D'autres plaident pour le libre choix des parents (choix entre le nom de famille de la mère, le nom de famille du père ou les noms de famille des deux parents), complété par un régime légal et la possibilité de porter l'affaire devant le tribunal de la jeunesse en cas de désaccord.

Enfin, certaines propositions de loi optent pour l'attribution, à l'enfant, d'un nom de famille à deux composantes, la première étant le nom de son père, la seconde celui de sa mère, solution qui permet d'exprimer le lien qui unit l'enfant à chacun de ses parents. Comme souligné plus haut, les auteurs de la présente proposition ont été les premiers à prendre des initiatives législatives en la matière.

Selon eux, quatre options sont envisageables en ce qui concerne la législation relative à l'attribution du nom:

1. l'attribution du nom du père, qui, comme cela a déjà été amplement commenté, constitue une discrimination pour la mère;

2. l'attribution du nom de la mère, qui constitue bien évidemment une discrimination pour le père et — élément à ne pas sous-estimer — va à contre-courant d'une tradition bien ancrée dans la société.
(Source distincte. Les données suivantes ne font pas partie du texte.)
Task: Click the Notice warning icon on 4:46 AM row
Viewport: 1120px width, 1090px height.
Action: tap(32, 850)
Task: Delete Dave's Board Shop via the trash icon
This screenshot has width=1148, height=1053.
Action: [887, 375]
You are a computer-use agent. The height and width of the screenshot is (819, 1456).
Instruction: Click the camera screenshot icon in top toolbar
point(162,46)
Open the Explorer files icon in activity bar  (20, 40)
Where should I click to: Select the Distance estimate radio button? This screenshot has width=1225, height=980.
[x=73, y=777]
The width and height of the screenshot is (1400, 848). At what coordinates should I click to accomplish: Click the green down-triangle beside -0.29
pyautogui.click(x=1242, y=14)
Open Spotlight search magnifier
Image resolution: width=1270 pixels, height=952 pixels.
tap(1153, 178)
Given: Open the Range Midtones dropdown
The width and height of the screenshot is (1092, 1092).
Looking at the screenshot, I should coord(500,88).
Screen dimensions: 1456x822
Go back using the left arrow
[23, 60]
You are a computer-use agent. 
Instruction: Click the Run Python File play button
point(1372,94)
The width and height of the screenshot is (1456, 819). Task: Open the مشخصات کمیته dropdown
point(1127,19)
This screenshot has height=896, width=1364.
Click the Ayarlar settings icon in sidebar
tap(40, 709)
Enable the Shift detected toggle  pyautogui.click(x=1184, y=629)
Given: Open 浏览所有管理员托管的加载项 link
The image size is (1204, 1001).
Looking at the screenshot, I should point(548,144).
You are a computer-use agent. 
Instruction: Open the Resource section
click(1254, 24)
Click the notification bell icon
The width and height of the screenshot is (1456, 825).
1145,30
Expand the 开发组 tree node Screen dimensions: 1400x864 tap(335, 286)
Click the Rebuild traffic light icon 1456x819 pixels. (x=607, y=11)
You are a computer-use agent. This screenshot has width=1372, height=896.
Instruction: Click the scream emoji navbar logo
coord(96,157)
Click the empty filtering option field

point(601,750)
L'adage « mater semper certa est » risque également de perdre de sa pertinence à l'avenir en raison de la possibilité d'accoucher dans la discrétion;

3. l'attribution du double nom, selon un ordre bien défini et un régime s'appliquant aux générations futures;

4. le libre choix des parents d'opter pour le nom de l'un d'entre eux ou pour leurs deux noms.

Comme il y a toujours un parent « perdant » dans les deux premières options, les auteurs de la présente proposition estiment qu'il faut rechercher une solution dans les possibilités 3 et 4. L'option consistant à laisser aux parents le libre choix du nom est bien évidemment attrayante de prime abord, mais le professeur Senaeve (entendu le 15 mars 2011 en commission de la Justice du Sénat) a convaincu les auteurs de la présente proposition de loi de ne pas privilégier ce système. Ceux-ci souscrivent aux arguments du professeur Senaeve, à savoir:

« 1. Tout d'abord, un tel système qui oblige les parents à poser un choix implique que l'un des deux doit accepter expressément, d'une part, que son nom disparaisse à la prochaine génération (s'ils optent soit pour le nom du père soit pour le nom de la mère) ou en tout cas à la deuxième génération (s'ils optent pour un nom composé) et, d'autre part, qu'il ne soit pas utilisé dans la pratique de tous les jours (1) .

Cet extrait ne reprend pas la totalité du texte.